Daryl Kirby | November 30, 2018

There are still some childhood memories so vivid, so clear, that even the tastes and smells come back. That’s rather amazing—given that I’m closer to 60 than 30 and I’m still having these childhood memories. That I can remember where I left the truck keys, much less childhood memories, is a small victory most days.

One memory in particular continues to come back, thankfully, even though nothing extraordinary occurred. I was in 4th grade, and we lived in Memphis. It was late spring, a Friday I think, and dad kept my brother and I out of school. I’m not sure what the note to my teacher said the following Monday, but I’m certain it wasn’t the truth— that the bream were hard on the bed at Tunica Cutoff and that was more important to the Kirbys than a random Friday of school at Farmington Elementary.

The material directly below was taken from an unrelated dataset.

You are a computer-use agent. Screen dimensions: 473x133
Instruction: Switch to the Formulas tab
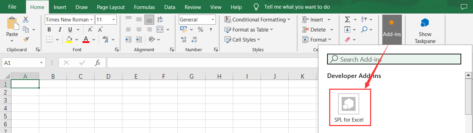click(x=144, y=7)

This was back when about the only thing along the two-lane Delta highway heading to Tunica other than cotton fields was a restaurant and a bait store. Casinos in Tunica? Back then that was about as far-fetched as the thought that one day folks wearing fish costumes and PETA stickers would be campaigning to ban fishing.

I don’t remember exactly how many bream we caught that day, but it was a cooler full, and they were big. Right now, thinking back on that day, I can almost taste the ham sandwich my mom made me for lunch—it had that moist, been-in-the-cooler for hours feel, and it was so cold from sitting on ice. And right this second, as I sit in recliner in front of a fire on a late November night in my Morgan County den, I swear I can smell those Mississippi bream beds.

Most of the childhood memories still vivid to me involve hunting or fishing, and like that bream fishing trip to Tunica, they weren’t particularly outstanding outings in terms of what was caught or shot. Of course I remember my first deer and my first duck, but many of the memories that remain are of bits and pieces of unremarkable trips to the woods and lakes. Maybe I’m different in how much I loved hunting and fishing when I was growing up, but I like to think that most youngsters, given the chance to experience the outdoors, most get that same giddiness the night before opening day.

So, how is it that something that stirs the soul the way hunting and fishing does could possibly be declining? I can only guess that fewer kids are being held out of school these days for a fishing or hunting trip that they’ll never forget. I think all we have to do is take them. I think it’s that simple.

There’s nothing like hunting and fishing. Take a kid, and they’ll feel it. Maybe it will stay with them forever.